Bunlar Peygamberimiz (a.s.m.)'in dâr-ı bekaya irtihalinden sonra Hz. Ali (r.a.) ve sırasıyla iki oğlu ile torunlarını Allah’ın emri Resulullahın tayini ve vasiyeti ile meşru imam (halife) kabul eder ve böylece On İki İmama inanmayı imânî bir rükün olarak görürler. İşte bu fırka imam olarak sadece on iki İmamı kabul ettiklerinden dolayı “İsnâ Aşeriyye (onikiciler)” imamlara inanmayı îmânın şartlarından birisi olarak kabul ettiklerinden dolayı da “İmâmiye” denmektedir. Hem itikat hem de ibadet ve muamelâtta İmam Cafer Sâdık’ın görüşlerine dayandıkları için “Caferiyye” adı verilmektedir.

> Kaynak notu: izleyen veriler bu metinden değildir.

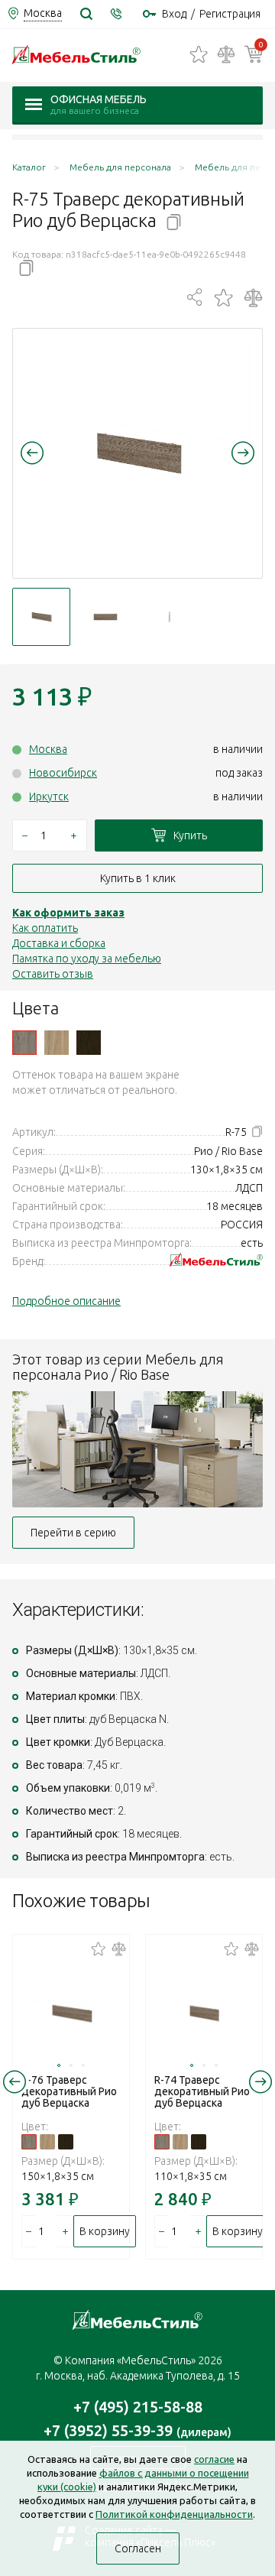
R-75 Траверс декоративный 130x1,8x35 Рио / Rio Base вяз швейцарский (56, 1042)
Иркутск (49, 796)
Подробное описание (66, 1301)
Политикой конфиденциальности (174, 2514)
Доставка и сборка (58, 943)
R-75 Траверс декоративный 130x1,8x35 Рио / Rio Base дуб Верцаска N (24, 1042)
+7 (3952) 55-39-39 (137, 2430)
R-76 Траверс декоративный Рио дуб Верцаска (69, 2091)
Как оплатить (45, 928)
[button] (32, 452)
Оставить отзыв (52, 974)
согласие (214, 2459)
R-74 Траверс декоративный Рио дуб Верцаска (202, 2091)
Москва (48, 749)
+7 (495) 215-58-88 (137, 2406)
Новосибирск (63, 773)
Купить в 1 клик (138, 878)
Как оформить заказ (68, 913)
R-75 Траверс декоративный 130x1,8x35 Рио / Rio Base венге (88, 1042)
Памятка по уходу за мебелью (86, 958)
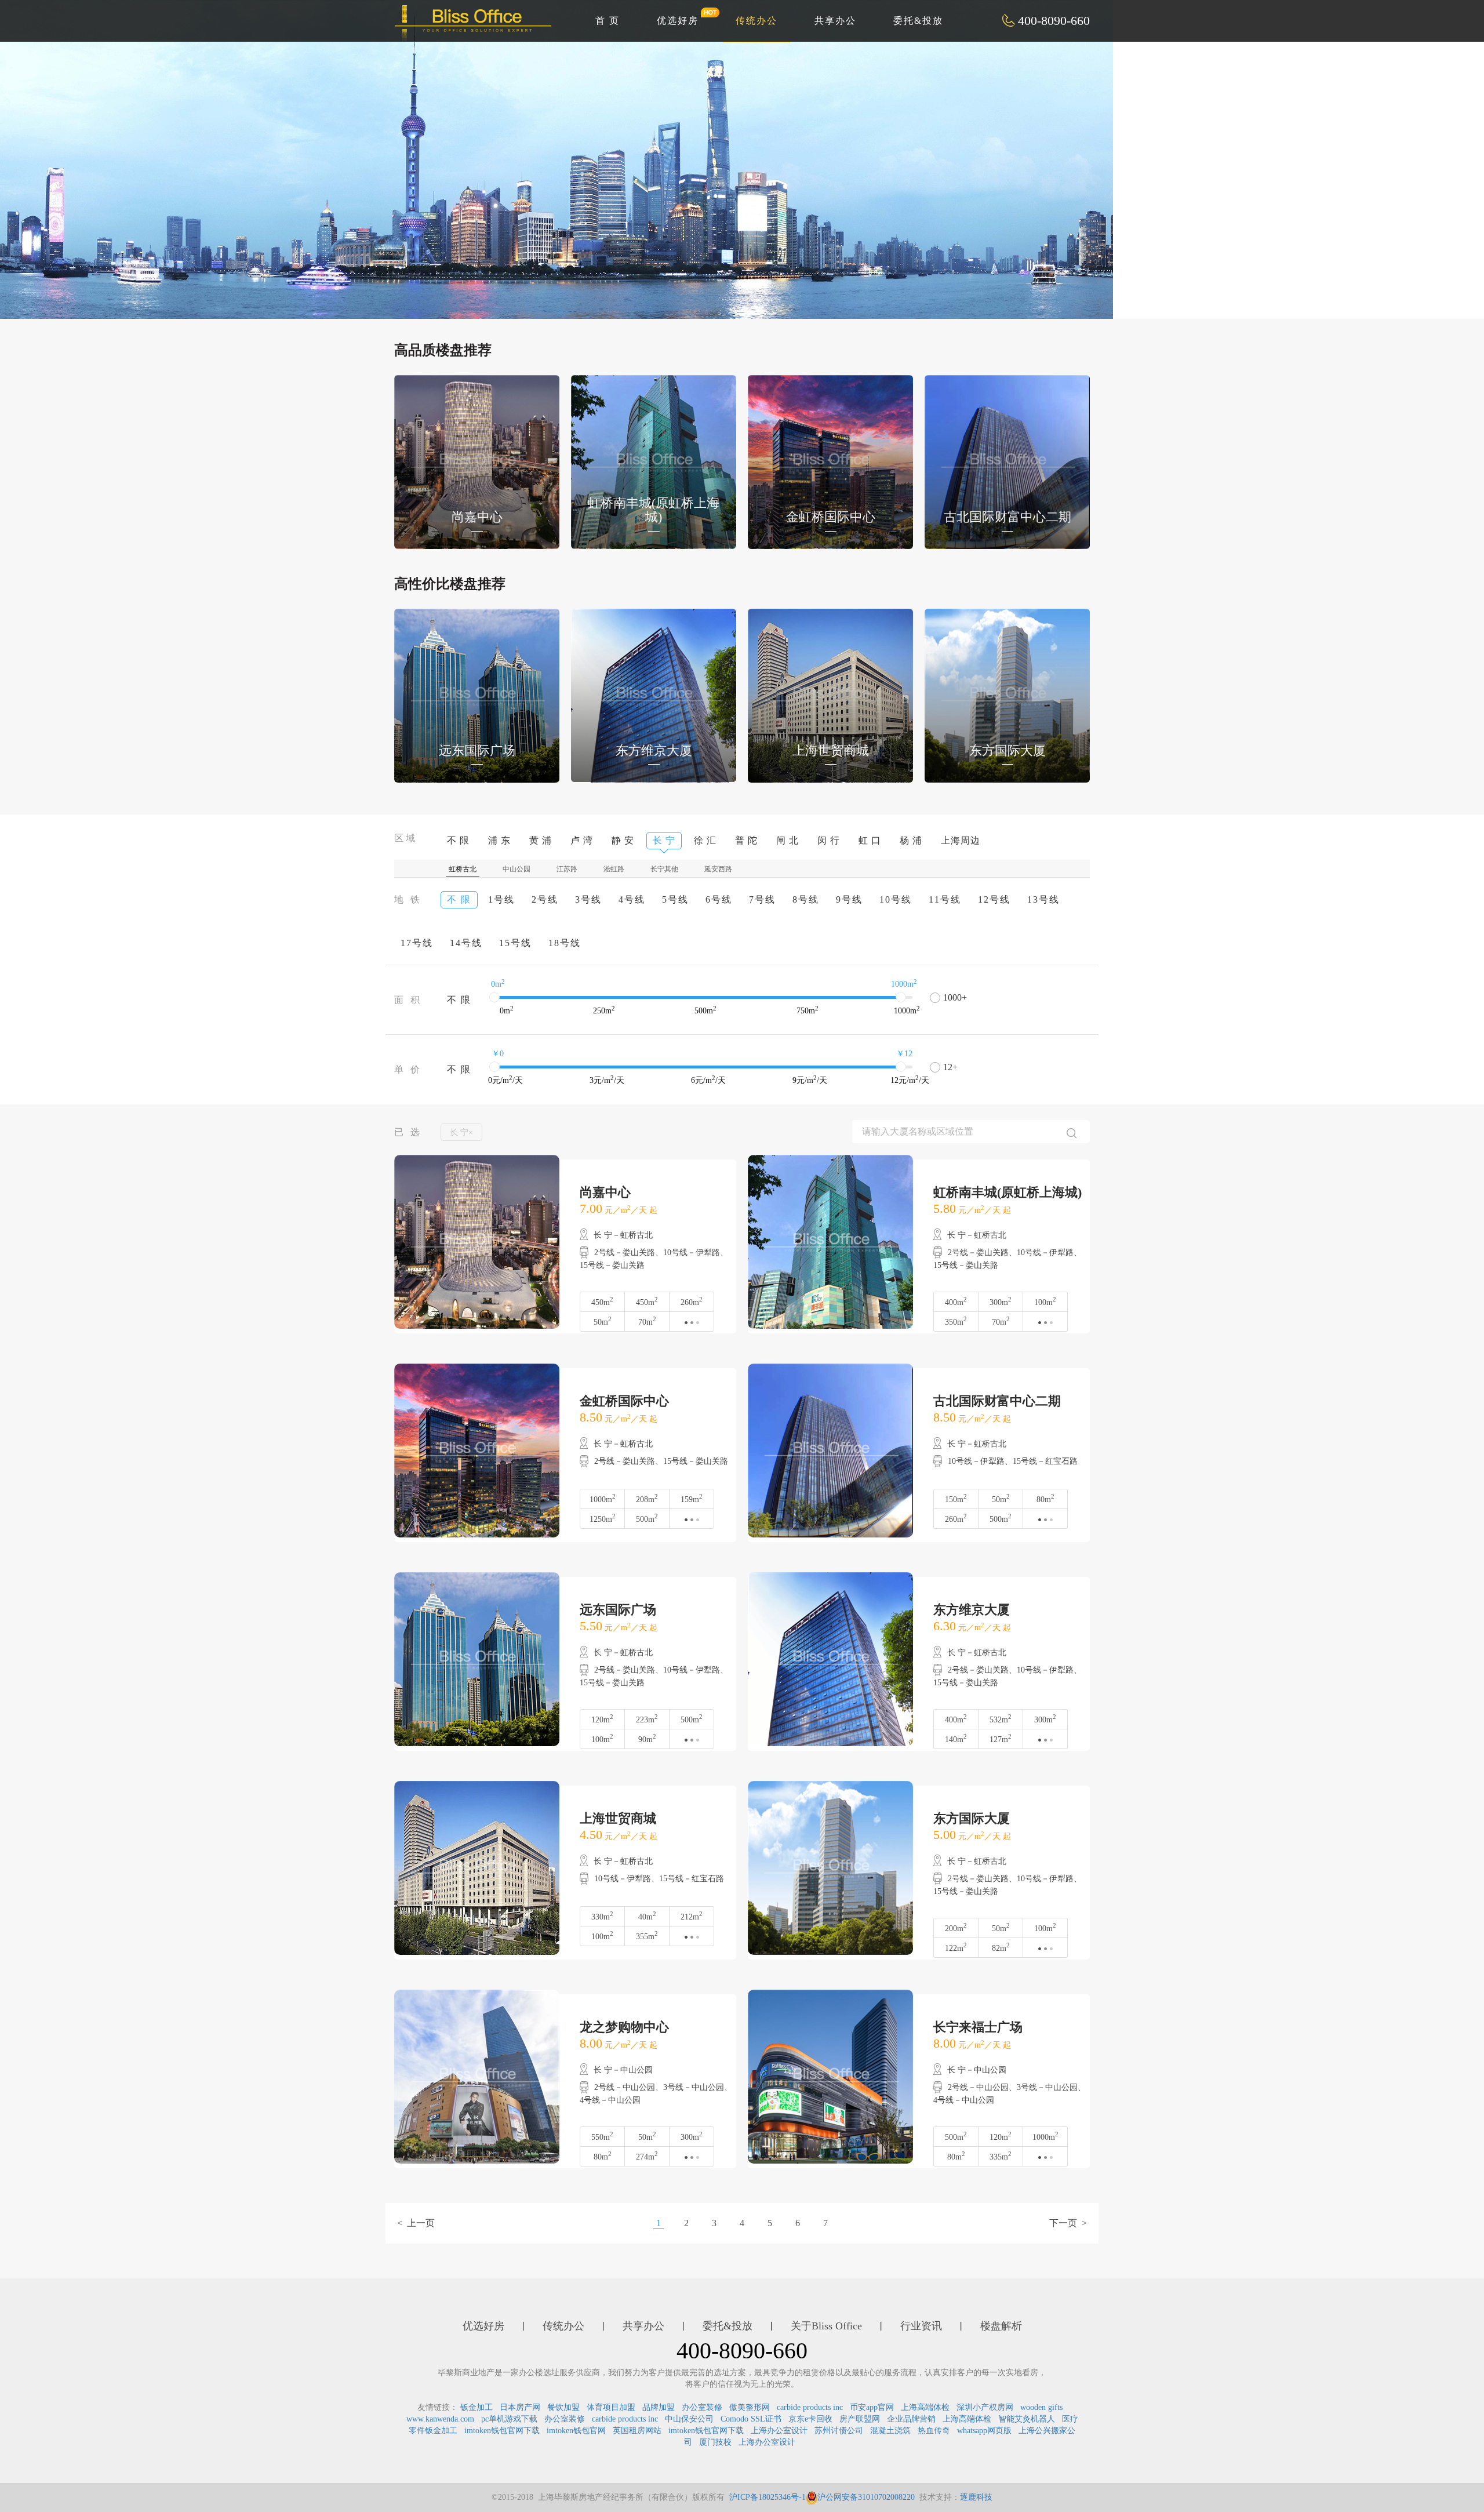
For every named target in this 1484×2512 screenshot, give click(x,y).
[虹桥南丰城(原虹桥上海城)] (653, 461)
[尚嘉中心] (476, 461)
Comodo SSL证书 (751, 2419)
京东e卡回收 (810, 2419)
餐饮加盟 (563, 2407)
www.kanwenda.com (440, 2419)
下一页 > (1068, 2223)
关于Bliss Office (826, 2326)
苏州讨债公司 (838, 2430)
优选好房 (678, 21)
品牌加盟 (658, 2407)
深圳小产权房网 (984, 2407)
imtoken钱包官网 (576, 2430)
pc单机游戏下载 (509, 2419)
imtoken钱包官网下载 (502, 2430)
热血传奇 (934, 2430)
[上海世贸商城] (830, 695)
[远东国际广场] (476, 695)
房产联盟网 (859, 2419)
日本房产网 (520, 2407)
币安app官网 (872, 2407)
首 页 (607, 21)
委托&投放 (918, 21)
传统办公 (756, 21)
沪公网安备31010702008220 (866, 2497)
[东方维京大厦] (653, 695)
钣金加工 (476, 2407)
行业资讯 (921, 2326)
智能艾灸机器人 (1026, 2419)
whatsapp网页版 (984, 2430)
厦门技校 (715, 2442)
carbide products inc (810, 2407)
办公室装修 (702, 2407)
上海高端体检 (925, 2407)
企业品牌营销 (911, 2419)
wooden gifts (1041, 2407)
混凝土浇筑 (890, 2430)
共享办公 (835, 21)
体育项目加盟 (611, 2407)
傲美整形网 (749, 2407)
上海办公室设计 (779, 2430)
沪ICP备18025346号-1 (767, 2497)
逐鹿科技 (976, 2497)
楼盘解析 (1001, 2326)
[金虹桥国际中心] (830, 461)
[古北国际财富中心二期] (1007, 461)
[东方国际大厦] (1007, 695)
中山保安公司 (689, 2419)
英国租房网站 (637, 2430)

Başta Şah İsmail olmak üzere pek çok kimselerin siyasî maksatlarına âlet edilerek renkten renge giren İmâmiye fırkası zamanla itikat bakımından Mûtezile ve Müşebbihe gibi bâtıl mezhepleri de benimsemişlerdir. Esasen İmamiye on ikinci imam olarak kabul edilen Muhammed el-Mehdî’nin gizlendiği inancından sonra bir mezhep ve sistem olarak tesis edilmiştir. Bu zamandan sonra da İmamiyenin görüşü bütün olarak ortaya çıkmış daha sonra tayin edilen imamların ve takip edilecek durum hakkında da esaslar kesinlik kazanmıştır.
Şiîler imametin yani halifeliğin Ehl-i Sünnetin kabul ettiği gibi Müslümanların istek ve seçimine bırakılabilecek “küçük” işlerden olmadığı görüşündedirler. Onlara göre zaten imamet dinin aslında bulunan bir rükündür ve îman esasları arasında yer alır. Bundan dolayı bir Şiiler nasıl Allah’a peygamberlere ve âhiret gününe îman ediyorlarsa aynı şekilde imamın mevcudiyetine de inanmak zorundadırlar. Bu inanca göre imamlar aynen peygamberler gibi mâsumdurlar; ne küçük ne büyük hiçbir günah işlemezler zulmetmezler; onları tanımayan kimse küfre girer. Hattâ “Onların emirleri Allah’ın emirleridir; nehiyleri de Onun nehyidir. Onlara itaat Allah’a itaattir onlara isyan Allah’a isyandır.”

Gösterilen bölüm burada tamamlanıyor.